Conflict of interest statement

The authors declare no competing financial interests.

Copyright © 2017 The Authors, some rights reserved; exclusive licensee American Association for the Advancement of Science. No claim to original U.S. Government Works.

Figures

Fig. 1. Aβ(1-42) fibril structure.

(A) 3D reconstruction from cryo-EM images showing density of two protofilaments (brown and blue) and the clear separation of the β-strands. (B) Atomic model of the fibril with parallel cross-β structure. (C) and (D) Tilted views of the cross-section of the EM density and the backbone model.

Fig. 2. Atomic model and superimposed EM density of the fibril cross-section.

(A) Two subunits, one from each protofilament, are shown (blue and brown) together with the masked EM density map (at contour level of 1.5 σ, additional contour levels of 1 σ and 2 σ are shown in fig.

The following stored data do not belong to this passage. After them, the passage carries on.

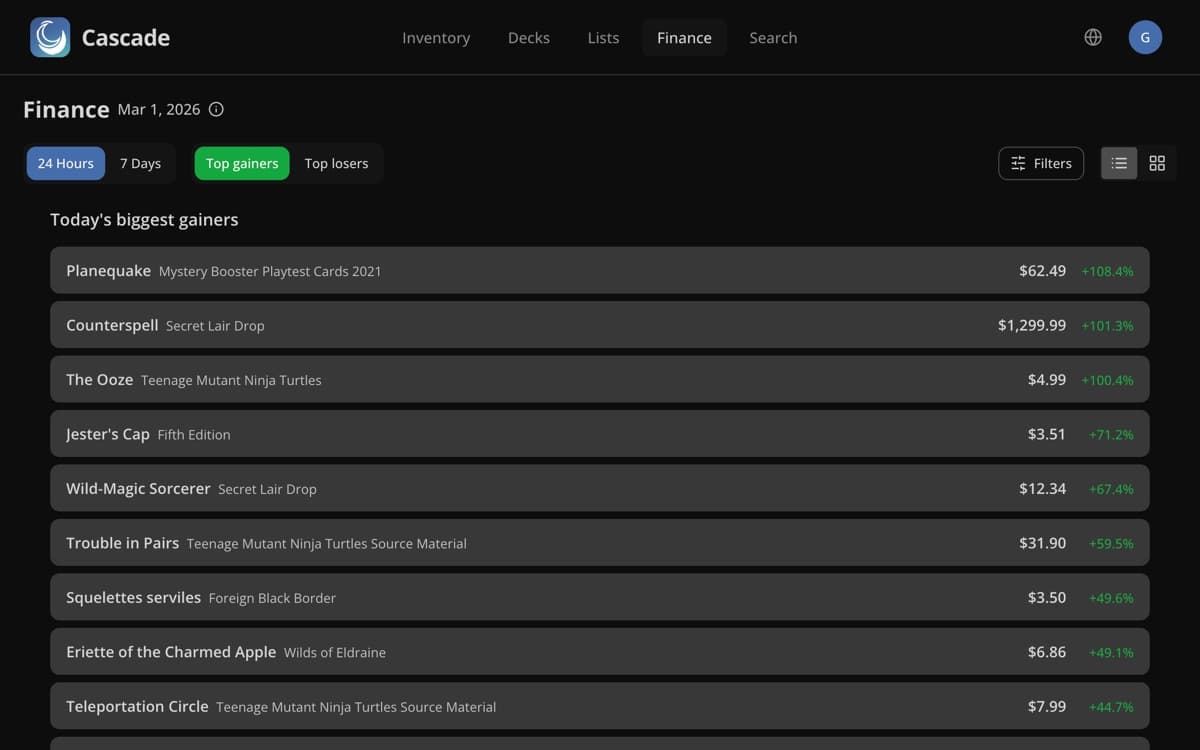The image size is (1200, 750).
Task: Open the Planequake card row
Action: (x=600, y=271)
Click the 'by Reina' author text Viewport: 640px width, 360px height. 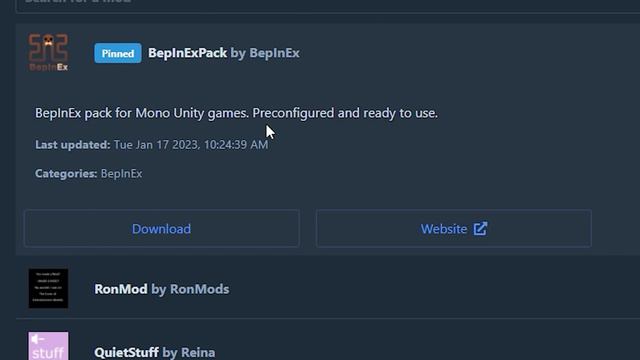[189, 352]
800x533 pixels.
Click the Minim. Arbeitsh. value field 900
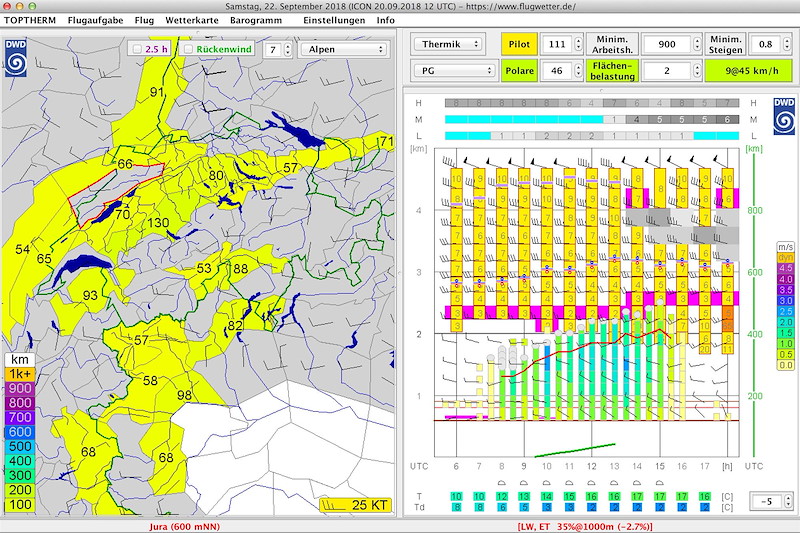point(667,44)
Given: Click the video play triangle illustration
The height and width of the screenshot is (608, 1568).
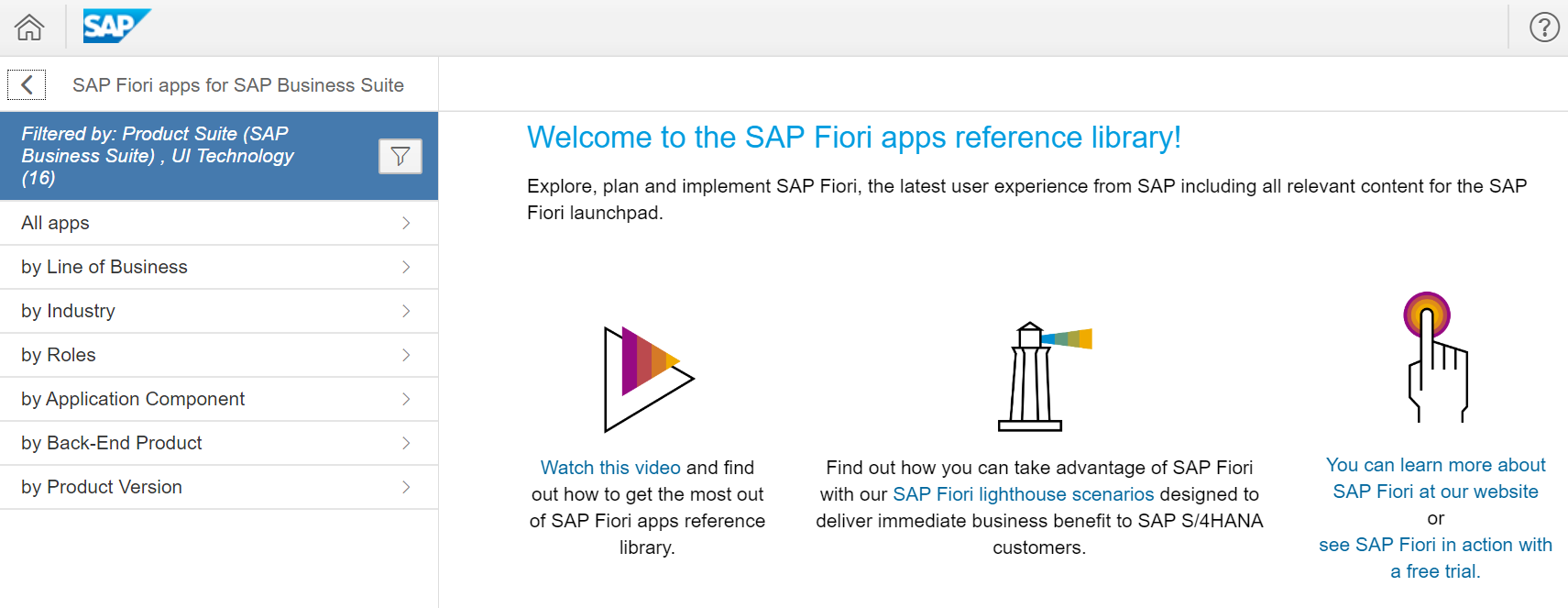Looking at the screenshot, I should click(648, 379).
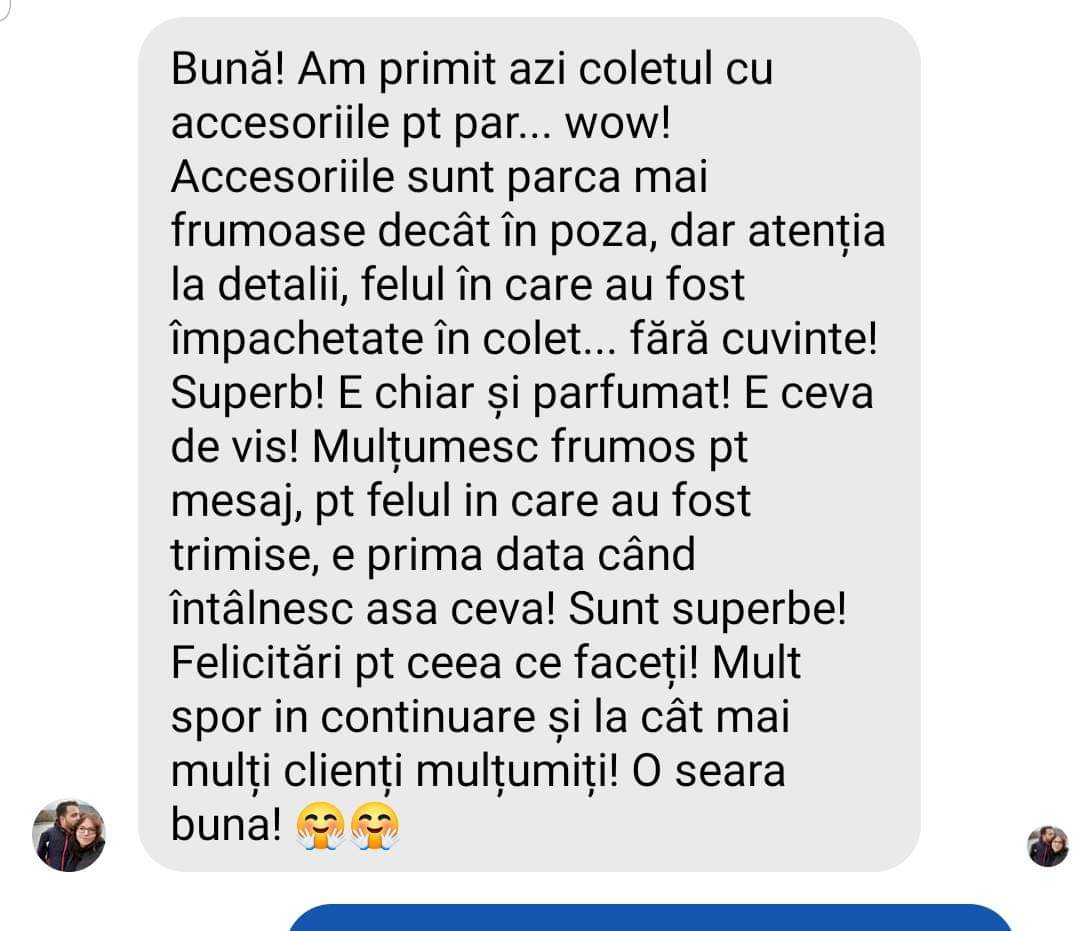The height and width of the screenshot is (931, 1080).
Task: Click the word "Felicitări" in the message
Action: (256, 663)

S4). (B) Detailed view of the interactions between the N- and C-terminus and the sidechain of Lys28 (at contour level of 1 σ). (C) Side view of the same two opposing subunits showing the relative orientation of the non-planar subunits. The large peripheral cross-β sheet is tilted by 10º with respect to the plane perpendicular to the fibril axis.

Fig. 3. NMR and X-ray diffraction experiments.

(A) 2D Proton-Driven Spin Diffusion (PDSD) spectrum of fibrillar Aβ(1-42). The spectrum was recorded at a magnetic field strength of 18.8 T corresponding to a proton Larmor frequency of 800 MHz, a sample temperature of T = 0 ± 5 °C and a spinning speed of 12.5 kHz. For homonuclear 13C/13C mixing, PDSD with a mixing time of 20 ms was employed. A squared and shifted sine bell function was used for apodization (shift of 0.3·π). (B) Secondary chemical shifts calculated from assigned resonance shifts and random coil values predicting β-strand regions (difference exceeds -2 ppm) (dark blue). For Gly residues, only the Cα secondary chemical shifts are plotted. Additionally, β-strands calculated by TALOS-N and β-sheets from the cryo-EM derived atomic model are displayed (assigned by DSSP and Stride). (C) X-ray diffraction image of un-oriented Aβ(1-42) fibrils.

Fig. 4. Details of the Aβ(1-42) fibril architecture.

(A) Side view of the atomic model showing the staggered arrangement of the non-planar subunits. (B) Surface representation of a fragment of the atomic fibril model. Surface is colored according to hydrophobicity (Kyte-Doolittle scale) (gradient from brown (hydrophobic, 4.5) to white (neutral, 0.0)). View of the "ridge" (C) and "groove" (D) fibril ends. Only the contact surfaces of the subunits with the respective capping monomer (i+3 in (C) and i-4 in (D), shown as ribbon) are colored (color coding according to layer number, see (A)).